Due to the high recurrence rate of endometriosis after surgery, inhibition of endogenous estrogen production is very important for the treatment of endometriosis (Bedaiwy et al., 2017). The combination of surgery and post-surgical medical treatment with GnRH-a is the most commonly used therapy for mediate and severe endometriosis, because GnRH-a has been proven to be effective in removing microscopic lesions and suppressing the secretion of FSH, LH and estradiol (Donnez et al., 2002). The CA125 is usually described as a clinical marker for the diagnosis of endometriosis (Kimber-Trojnar et al., 2021). In the current meta-analysis, Salvia miltiorrhiza-containing CHM combined with GnRH-a significantly decreased the serum level of CA125 in postoperative patients with endometriosis. Moreover, the preclinical study has proved its effect of treating endometriosis by significantly reducing rat serum CA-125 levels and IL-18 in peritoneal fluid, and increasing the level of IL-13 in peritoneal fluid (Zhou et al., 2012).

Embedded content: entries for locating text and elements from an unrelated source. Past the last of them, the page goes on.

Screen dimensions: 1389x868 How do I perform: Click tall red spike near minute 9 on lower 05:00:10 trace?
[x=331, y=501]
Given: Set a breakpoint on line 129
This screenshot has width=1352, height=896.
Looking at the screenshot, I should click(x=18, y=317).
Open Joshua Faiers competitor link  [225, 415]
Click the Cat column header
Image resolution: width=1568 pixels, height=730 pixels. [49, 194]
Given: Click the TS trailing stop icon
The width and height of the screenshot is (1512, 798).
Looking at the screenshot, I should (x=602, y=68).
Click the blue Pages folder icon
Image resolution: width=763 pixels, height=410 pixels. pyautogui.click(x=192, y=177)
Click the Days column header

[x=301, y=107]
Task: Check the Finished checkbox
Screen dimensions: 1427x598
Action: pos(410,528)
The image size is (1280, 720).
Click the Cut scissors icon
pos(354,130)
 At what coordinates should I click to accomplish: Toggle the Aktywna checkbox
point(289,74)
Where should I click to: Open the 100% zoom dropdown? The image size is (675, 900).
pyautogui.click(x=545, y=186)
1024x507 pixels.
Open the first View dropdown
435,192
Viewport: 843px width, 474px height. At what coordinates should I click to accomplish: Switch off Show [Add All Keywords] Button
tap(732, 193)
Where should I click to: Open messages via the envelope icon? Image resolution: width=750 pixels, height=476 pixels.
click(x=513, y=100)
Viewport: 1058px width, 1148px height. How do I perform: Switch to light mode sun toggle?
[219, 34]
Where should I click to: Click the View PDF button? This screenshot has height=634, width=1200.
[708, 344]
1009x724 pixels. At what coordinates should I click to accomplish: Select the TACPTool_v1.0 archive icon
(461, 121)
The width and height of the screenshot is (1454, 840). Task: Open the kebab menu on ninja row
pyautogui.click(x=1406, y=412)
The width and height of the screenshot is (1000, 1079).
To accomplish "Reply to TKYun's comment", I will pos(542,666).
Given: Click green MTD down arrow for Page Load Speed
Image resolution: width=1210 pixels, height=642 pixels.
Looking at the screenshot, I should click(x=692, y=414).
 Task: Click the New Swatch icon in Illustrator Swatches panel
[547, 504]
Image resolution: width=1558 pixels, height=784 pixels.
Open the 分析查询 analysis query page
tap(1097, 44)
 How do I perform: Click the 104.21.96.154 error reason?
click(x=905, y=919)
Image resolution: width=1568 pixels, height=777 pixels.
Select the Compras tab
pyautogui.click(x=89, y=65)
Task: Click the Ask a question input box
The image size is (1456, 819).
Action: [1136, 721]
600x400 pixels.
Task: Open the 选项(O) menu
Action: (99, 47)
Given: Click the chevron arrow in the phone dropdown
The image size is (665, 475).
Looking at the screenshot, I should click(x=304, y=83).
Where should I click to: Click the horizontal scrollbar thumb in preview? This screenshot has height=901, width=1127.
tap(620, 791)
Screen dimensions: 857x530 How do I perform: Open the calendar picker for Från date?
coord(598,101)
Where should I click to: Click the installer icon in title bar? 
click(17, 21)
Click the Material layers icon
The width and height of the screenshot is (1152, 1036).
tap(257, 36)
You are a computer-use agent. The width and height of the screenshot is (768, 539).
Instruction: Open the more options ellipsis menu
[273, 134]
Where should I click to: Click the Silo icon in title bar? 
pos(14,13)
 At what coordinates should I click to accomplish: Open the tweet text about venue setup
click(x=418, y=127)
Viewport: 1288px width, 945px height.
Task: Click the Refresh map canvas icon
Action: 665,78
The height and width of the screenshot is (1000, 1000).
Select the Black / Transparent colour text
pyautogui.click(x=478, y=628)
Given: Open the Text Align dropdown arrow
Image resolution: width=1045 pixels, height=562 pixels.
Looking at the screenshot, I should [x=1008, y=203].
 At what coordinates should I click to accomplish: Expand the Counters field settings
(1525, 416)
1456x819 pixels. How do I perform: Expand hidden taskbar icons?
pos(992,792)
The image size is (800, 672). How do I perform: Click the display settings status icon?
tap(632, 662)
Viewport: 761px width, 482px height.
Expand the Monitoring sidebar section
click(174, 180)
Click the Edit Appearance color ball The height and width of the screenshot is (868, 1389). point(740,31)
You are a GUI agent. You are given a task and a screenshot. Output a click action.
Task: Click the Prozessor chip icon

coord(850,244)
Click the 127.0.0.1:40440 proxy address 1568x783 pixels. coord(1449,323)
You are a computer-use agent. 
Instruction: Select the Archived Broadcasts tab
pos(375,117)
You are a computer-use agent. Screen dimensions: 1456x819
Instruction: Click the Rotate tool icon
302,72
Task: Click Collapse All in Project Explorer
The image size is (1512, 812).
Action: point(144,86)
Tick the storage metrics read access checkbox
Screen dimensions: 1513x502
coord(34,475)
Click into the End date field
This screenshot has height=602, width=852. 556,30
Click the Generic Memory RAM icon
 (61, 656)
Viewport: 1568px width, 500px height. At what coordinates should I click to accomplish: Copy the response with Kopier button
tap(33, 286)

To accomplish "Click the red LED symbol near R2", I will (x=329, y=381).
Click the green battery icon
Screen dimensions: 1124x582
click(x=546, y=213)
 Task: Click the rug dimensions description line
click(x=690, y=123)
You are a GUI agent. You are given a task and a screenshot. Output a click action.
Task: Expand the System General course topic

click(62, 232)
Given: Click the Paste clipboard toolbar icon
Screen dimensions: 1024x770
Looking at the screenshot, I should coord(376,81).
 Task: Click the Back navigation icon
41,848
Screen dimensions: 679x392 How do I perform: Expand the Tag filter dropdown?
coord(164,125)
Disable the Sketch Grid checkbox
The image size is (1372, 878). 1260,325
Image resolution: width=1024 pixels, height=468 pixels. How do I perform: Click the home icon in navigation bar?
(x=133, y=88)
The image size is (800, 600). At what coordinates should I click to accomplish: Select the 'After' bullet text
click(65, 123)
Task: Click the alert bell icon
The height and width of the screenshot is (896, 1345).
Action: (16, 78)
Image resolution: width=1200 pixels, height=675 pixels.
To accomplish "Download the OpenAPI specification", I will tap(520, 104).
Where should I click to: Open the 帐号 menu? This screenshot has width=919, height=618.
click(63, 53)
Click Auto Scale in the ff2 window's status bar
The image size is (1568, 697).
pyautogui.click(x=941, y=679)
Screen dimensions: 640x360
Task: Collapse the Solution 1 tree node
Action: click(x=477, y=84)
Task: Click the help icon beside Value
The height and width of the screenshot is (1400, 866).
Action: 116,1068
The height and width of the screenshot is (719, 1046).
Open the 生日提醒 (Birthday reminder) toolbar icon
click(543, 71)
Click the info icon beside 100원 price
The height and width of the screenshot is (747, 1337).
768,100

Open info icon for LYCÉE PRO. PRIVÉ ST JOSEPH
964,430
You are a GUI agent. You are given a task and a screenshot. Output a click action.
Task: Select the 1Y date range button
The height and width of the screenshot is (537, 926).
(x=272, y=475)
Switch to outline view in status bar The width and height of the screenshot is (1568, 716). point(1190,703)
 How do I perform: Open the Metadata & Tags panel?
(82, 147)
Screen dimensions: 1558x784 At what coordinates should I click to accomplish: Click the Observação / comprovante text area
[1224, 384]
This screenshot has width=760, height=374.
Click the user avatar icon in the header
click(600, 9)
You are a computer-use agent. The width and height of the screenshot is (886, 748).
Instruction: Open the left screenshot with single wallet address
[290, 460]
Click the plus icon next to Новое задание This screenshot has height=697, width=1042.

However, the pharmacological mechanism of GnRH-a in the treatment of endometriosis is down-regulation of the pituitary and suppression of gonadotropin release to sustain the hypo-estrogenic state, which causes mimic postmenopausal symptoms included irregular vaginal bleeding, hot flashes, headache (Rahmawati et al., 2019; Dai et al., 2021). Although hormone replacement “add-back” therapy is frequently prescribed as an adjunct therapy to GnRH-a to prevent menopausal side effects, long-term use of GnRH-a may lead to increasing the risk of osteoporosis (Alshehre et al., 2020). Given the above factors, the safety and effectiveness of using GnRH-a beyond 6 months are still controversial, which undoubtedly limit the clinical efficacy of GnRH-a (Bedaiwy and Casper, 2006; Hornstein, 2017). Therefore, it is necessary to seek complementary and alternative therapies to reduce the side effects of GnRH-a in the treatment of endometriosis. According to the results of this meta-analysis, Salvia miltiorrhiza-containing CHM combined with GnRH-a reduced the risk of vaginal bleeding and hot flashes caused by GnRH-a and did not significantly increase the incidence of gastrointestinal reactions and abnormal liver function. Furthermore, when taken the duration of Salvia miltiorrhiza-containing CHM treatment into account, we found that 6 months treatment with Salvia miltiorrhiza-containing CHM could better reduce the recurrence rate of endometriosis. These results indicated that the combination of Salvia miltiorrhiza-containing CHM and GnRH-a could improve the therapeutic effects. We believe that these benefits of Salvia miltiorrhiza-containing CHM make it a good candidate for the treatment of endometriosis.

There are several limitations in this study. First, some enrolled RCTs did not explicitly report a randomized approach, with only seven studies reported using random number tables and the remaining three mentioned randomization without supplying further details. None of the included studies reported implementation of a blinding method and using a placebo in the control group. These methodological flaws might generate bias, so that our results should be explained very carefully. Second, most studies lacked sample size evaluation, which leads to the low accuracy of most included small sample size studies. Third, the forms of Salvia miltiorrhiza-containing CHM were not unified, which might cause potential bias. Fourth, the missing stages of endometriosis reported in most trials might affect the pooling outcome for recurrence of endometriosis. Finally, all the included studies did not provide the approval results of the ethics committee, so we should pay attention to ethical issues and protect patients’ reasonable rights.

In conclusion, the findings of this meta-analysis indicated that Salvia miltiorrhiza-containing CHM might be used as a supplemental therapy for postoperative endometriosis treatment. Salvia miltiorrhiza-containing CHM appears to be a potential medication for improving clinical effectiveness and lowering GnRH-a side effects. However, due to the low quality of most of the included studies, further large-scale and high-quality, rigorous RCTs will be required in the future to confirm these results.